The turtles are fed nutritional pellets every day, thanks to donations from All Creatures Veterinary Hospital, and then, about once a week, they get an extra special treat—slippery little minnows, donated by Gene's Sport Shop.
"They love minnows," says Sandy with a smile. "They just slurp 'em up like a noodle."
She also regularly feeds them green, leafy vegetables and any insects that get zapped in traps on her farm. She keeps the turtles' water clean, and watches them closely to make sure they're all acting normal and healthy. Her family and friends help out with some of these duties from time to time, but Sandy's the main caregiver.
She keeps herself plenty busy all summer long, between the turtle care, chores around the family farm and her job in town. Locals and tourists alike may recognize her as the Perham Area Chamber of Commerce's information and visitor coordinator.
Before the races every week, Sandy loads the turtles up into bins and brings them into town, where they get separated and put into buckets—one turtle per bucket—for kids to use during the races.
Perham's International Turtle Races
Once the turtles are on site, that's when their work begins—and that's when they really shine.

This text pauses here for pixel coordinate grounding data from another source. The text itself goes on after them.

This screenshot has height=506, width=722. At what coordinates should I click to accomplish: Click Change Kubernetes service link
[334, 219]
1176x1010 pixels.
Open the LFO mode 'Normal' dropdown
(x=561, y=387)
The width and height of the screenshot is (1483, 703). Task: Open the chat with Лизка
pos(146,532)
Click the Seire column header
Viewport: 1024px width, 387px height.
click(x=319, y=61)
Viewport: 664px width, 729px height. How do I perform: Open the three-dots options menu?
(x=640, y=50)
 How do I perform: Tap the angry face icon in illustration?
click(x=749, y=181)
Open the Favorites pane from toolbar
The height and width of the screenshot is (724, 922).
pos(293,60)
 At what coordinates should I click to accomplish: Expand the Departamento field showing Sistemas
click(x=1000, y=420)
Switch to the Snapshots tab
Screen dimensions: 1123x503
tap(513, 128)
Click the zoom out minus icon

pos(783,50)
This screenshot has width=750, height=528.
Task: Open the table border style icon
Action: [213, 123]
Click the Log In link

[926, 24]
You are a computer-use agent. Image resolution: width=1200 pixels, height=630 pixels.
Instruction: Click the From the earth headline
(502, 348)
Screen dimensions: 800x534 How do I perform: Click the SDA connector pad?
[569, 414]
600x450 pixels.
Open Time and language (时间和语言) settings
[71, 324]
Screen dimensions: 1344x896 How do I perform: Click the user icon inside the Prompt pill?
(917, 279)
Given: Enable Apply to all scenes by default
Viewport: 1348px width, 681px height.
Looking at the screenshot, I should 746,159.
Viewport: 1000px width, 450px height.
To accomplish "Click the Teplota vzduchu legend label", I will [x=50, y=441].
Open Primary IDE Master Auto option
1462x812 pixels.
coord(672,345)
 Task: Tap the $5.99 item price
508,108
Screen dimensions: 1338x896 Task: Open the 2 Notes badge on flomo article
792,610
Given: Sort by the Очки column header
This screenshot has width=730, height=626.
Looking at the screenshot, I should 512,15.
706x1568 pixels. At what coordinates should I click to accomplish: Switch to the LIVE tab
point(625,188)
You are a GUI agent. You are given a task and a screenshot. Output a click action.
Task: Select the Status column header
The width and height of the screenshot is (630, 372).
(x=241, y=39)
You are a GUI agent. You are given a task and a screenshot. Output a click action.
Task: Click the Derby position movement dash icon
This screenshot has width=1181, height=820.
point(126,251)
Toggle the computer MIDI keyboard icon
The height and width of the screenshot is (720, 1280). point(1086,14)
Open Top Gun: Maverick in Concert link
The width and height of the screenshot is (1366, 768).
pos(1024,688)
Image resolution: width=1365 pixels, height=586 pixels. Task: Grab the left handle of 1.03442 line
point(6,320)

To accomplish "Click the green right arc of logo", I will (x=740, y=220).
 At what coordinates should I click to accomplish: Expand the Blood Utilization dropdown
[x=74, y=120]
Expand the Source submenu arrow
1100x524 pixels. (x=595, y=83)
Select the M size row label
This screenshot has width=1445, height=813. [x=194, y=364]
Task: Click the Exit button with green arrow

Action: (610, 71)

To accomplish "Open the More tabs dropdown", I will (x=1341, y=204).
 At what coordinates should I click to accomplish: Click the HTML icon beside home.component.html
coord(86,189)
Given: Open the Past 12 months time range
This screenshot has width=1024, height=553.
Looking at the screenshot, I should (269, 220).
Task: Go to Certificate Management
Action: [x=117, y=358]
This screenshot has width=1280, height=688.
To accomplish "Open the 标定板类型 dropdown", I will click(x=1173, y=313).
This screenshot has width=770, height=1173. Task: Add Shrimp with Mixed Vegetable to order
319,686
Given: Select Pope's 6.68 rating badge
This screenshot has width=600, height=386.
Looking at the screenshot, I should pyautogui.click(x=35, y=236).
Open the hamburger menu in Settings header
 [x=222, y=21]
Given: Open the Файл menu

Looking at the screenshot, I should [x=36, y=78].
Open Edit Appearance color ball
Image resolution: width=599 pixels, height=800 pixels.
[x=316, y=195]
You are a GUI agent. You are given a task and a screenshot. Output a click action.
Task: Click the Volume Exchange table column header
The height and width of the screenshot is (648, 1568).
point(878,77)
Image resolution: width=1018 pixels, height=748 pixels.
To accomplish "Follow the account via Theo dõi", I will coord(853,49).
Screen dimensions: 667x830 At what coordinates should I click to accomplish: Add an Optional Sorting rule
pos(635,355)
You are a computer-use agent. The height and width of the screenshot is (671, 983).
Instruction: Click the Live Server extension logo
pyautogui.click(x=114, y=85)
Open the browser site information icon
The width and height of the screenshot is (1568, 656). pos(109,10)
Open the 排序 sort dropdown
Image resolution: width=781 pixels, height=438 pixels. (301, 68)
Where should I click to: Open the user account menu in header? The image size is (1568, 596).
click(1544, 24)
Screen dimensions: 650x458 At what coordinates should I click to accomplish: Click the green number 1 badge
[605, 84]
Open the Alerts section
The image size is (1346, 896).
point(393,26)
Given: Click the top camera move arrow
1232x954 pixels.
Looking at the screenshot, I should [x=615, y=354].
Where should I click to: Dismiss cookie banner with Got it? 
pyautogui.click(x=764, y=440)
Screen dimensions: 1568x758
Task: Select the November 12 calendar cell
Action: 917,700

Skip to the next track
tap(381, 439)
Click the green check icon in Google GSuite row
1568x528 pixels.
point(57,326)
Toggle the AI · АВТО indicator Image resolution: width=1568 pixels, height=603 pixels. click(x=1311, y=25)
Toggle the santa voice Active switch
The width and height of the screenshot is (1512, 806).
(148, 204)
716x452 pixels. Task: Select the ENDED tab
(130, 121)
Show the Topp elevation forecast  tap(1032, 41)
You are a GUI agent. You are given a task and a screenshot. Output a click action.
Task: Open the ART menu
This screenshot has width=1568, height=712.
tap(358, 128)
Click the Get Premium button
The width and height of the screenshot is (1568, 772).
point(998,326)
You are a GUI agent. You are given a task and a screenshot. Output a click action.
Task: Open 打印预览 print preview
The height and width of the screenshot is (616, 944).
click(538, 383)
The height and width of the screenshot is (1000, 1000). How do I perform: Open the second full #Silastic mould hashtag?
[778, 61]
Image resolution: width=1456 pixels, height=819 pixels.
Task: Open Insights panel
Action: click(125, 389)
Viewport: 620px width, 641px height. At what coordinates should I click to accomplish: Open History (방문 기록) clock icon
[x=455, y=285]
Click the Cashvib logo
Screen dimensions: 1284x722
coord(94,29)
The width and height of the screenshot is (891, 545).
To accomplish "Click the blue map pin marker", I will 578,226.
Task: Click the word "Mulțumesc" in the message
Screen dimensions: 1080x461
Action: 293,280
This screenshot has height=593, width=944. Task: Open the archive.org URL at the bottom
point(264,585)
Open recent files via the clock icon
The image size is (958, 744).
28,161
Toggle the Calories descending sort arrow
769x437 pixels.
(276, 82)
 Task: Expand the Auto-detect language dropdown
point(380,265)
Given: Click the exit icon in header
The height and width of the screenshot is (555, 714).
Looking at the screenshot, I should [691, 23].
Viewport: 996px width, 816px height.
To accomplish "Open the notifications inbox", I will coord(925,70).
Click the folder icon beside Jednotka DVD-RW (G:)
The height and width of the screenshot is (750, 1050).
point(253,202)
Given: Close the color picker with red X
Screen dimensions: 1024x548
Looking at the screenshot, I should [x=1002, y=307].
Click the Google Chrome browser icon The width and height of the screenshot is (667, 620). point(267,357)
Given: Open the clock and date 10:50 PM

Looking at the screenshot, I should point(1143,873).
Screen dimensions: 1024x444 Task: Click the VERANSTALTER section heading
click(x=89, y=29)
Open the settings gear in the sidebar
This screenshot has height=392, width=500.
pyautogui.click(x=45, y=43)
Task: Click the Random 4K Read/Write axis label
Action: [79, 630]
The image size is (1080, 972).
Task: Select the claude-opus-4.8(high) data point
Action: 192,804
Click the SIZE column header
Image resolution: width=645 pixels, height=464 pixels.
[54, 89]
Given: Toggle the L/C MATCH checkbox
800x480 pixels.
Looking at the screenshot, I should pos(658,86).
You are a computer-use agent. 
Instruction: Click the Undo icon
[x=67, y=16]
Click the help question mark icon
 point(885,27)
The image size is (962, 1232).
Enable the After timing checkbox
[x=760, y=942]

The humble little pond dwellers become instant celebrities, with hundreds of visitors cheering them on.
The races are held every Wednesday in June, July and August at Turtle Park at 10:30 a.m., with registration starting at 10. The park is located right next to the Perham Area Chamber of Commerce office, on Main Street.
Every week, large crowds gather to watch as racers form a circle in the center of the park and then, at the blow of a whistle, release their turtles from the buckets. Racers bang those empty buckets on the ground to keep the turtles moving—a strategy that sometimes works and sometimes doesn't. The turtles make their way to an outer circle, and the first turtle to reach the outside ring wins.
Heat winners stick around to race again, until the top three winners have been determined. Winners get prizes and have their pictures taken. New this year, all first, second and third place winners throughout the season will get their names entered into a drawing to win a one-of-a-kind, hand-carved wood turtle made by award-winning carver Harley Ragan.
Valued at $1,000, the turtle is a 2017 national wood carving competition winner. A drawing for the carved turtle will be held after the last turtle race of the season on Aug. 30.
People of all ages are encouraged to participate in the races, and volunteers are available to help those who are unable (or too scared) to hold onto the turtles.
There is no cost to race, although a $1 donation per racer is appreciated to help cover the cost of turtle care.
Where they come from, where they go
The turtles are rounded up every spring from local swamps, ponds, lakes and streams.
The majority are collected by a volunteer trapper (who prefers to remain anonymous), while a few others are brought to Sandy by people who have found them in roads or other places that are potentially dangerous to them. Sandy refers to these as her "rescue turtles."
After the racing season is over, in early September, Sandy releases the turtles back into the wild, dispersing a few here and there into waterways and wetlands near Perham. If a turtle happens to get injured during the season, it is always released back into the wild right away.
Sandy says she's learned a lot about turtles since becoming "The Turtle Keeper." She's learned that females are larger than males, for example, and that the painted turtle is the most colorful variety of turtle found in the Lakes Area. They can live to be 50 years old.
"I enjoy it," she says of caring for the turtles. "They're pretty fascinating. And they're quiet—they don't sass back!"